(Stored records)
═══

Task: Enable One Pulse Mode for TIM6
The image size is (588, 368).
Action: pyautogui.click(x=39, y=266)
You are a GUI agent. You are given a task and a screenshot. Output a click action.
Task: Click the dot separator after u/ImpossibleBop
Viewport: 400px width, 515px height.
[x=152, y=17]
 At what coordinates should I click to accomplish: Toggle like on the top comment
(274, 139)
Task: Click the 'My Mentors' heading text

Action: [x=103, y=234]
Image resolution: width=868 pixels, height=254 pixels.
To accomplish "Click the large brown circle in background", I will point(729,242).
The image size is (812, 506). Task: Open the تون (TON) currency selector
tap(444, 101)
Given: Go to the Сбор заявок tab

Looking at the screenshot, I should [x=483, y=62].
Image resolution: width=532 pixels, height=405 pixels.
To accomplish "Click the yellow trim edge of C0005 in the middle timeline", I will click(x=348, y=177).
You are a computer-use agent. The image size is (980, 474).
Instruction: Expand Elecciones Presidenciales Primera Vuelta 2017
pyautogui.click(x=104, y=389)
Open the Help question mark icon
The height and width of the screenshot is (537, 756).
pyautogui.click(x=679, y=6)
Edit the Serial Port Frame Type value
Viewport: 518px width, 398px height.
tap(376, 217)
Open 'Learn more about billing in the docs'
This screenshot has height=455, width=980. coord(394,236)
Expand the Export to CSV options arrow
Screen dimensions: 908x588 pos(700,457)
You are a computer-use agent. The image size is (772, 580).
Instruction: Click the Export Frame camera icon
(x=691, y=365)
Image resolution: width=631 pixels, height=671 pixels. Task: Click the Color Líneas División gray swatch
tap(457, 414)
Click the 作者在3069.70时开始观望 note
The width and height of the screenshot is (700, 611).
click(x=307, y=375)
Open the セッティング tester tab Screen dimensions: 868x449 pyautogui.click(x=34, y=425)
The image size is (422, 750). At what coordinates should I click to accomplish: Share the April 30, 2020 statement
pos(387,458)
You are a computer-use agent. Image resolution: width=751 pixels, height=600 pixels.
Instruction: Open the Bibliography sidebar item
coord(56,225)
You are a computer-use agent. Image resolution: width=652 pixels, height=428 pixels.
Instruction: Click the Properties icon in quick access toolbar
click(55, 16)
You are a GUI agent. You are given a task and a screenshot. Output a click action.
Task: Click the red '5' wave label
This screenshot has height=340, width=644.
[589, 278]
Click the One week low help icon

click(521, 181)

═══

[Aim of the task]:
If a line in the records holds the string "will", count it, and give only the total.

[Expected answer]:
2